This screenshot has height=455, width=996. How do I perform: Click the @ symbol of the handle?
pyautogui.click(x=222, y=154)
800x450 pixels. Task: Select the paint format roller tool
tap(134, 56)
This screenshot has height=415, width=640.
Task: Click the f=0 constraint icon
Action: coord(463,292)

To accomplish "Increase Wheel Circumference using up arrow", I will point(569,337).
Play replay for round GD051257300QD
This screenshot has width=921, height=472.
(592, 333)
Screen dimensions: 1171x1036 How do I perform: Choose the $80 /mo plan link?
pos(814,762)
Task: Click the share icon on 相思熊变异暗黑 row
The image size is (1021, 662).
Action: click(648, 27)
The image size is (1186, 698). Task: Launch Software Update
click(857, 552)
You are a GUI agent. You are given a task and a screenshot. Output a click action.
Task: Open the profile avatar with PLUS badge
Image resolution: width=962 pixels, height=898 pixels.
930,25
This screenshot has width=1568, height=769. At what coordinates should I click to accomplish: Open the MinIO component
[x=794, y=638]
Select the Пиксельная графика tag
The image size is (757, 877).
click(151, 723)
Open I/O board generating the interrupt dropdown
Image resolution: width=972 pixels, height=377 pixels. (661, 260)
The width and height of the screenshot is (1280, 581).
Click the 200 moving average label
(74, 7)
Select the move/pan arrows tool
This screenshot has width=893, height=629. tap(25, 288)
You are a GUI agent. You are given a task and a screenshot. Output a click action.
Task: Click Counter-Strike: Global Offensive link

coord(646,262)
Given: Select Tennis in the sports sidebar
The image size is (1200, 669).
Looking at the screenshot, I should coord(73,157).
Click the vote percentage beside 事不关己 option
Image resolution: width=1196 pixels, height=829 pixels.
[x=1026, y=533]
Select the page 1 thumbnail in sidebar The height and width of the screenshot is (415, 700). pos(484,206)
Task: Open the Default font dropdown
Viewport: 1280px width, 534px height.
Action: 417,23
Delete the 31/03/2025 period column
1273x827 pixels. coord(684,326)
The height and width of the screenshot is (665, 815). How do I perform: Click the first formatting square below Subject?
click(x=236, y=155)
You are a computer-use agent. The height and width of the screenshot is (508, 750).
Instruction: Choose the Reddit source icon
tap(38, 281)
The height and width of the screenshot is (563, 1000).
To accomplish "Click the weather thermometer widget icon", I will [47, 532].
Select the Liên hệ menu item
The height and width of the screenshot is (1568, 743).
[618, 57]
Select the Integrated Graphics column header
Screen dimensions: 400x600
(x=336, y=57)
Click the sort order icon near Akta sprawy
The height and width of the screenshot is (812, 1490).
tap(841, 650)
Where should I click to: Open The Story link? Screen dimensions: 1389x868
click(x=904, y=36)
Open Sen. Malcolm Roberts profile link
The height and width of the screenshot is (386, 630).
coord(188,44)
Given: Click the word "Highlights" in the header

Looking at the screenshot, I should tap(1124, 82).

---

Work out how many lines in the data include "sidebar". Answer with the number only.

2